◆ AIM ◆
Answer these questions from the article on Colorado fireworks cancellations, one per line:
1. How many drones will light up the night sky in Aspen?
2. In what month did Glenwood Springs announce its cancellation?
3. Which two cities have called off fireworks with no replacement in mind?
++++ SOURCE TEXT
Breckenridge is the latest Colorado town to cancel its traditional July 4 fireworks show due to extreme drought and wildfire danger.
Cancellations are a familiar refrain as hot and dry conditions persist across the West. Just ask Glenwood Springs. For City Manager Debra Figueroa it was “an incredibly tough decision.”
The city was one of the first to make the dramatic announcement during a contentious city council meeting in May. Like many mountain towns, tourism is key, with summer traffic and Independence Day fireworks right at the center. Glenwood’s sister resort towns are getting creative about how they replace fireworks. In Aspen, 50 drones will light up the night sky. Steamboat and Glenwood will both pay for professional laser light and music shows.
A laser show may not have the same gravitas as a sky filled with brilliant exploding rockets, but Figueroa tried to create an equivalent attraction. She hired the same company that lit up California’s Coachella Valley Music and Arts Festival.
It’s up to cities and towns across the state to make individual decision about fire danger. They can ban the use of fireworks, fireworks sales, or cancel city-run fireworks demonstrations. Some cities like Silverton and Fruita have called off fireworks with no replacement in mind.
++++++++
++++ RECORD EXCERPTS
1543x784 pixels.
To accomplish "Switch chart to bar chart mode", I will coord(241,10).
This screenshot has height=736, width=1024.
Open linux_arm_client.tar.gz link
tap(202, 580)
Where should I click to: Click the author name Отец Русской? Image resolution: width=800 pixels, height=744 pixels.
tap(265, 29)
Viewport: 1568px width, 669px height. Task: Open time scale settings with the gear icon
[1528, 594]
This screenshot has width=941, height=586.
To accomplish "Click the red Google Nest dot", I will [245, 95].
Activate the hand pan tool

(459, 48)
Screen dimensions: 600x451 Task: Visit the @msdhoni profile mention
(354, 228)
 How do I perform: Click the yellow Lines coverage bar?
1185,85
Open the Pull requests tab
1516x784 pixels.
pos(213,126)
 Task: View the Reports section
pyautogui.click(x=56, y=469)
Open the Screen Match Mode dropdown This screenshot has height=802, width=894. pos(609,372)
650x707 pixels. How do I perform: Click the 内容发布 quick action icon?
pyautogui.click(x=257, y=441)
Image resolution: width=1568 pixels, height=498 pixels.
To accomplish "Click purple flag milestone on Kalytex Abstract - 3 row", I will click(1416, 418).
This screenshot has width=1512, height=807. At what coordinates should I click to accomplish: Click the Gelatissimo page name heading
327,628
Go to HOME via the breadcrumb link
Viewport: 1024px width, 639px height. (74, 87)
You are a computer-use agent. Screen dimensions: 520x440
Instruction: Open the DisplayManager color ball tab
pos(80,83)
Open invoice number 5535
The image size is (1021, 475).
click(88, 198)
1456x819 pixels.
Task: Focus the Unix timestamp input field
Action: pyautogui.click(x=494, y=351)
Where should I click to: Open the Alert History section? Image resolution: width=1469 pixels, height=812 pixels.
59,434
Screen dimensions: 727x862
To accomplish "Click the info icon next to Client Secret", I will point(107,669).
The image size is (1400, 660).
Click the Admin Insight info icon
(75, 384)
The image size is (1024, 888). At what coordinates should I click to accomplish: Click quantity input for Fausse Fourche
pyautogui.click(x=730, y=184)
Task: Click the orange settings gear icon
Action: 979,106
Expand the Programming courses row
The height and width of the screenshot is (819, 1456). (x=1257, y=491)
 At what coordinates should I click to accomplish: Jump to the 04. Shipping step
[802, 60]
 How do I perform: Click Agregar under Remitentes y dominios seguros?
++++++++
◆ ANSWER TO THIS PROBLEM ◆
1. 50
2. May
3. Silverton and Fruita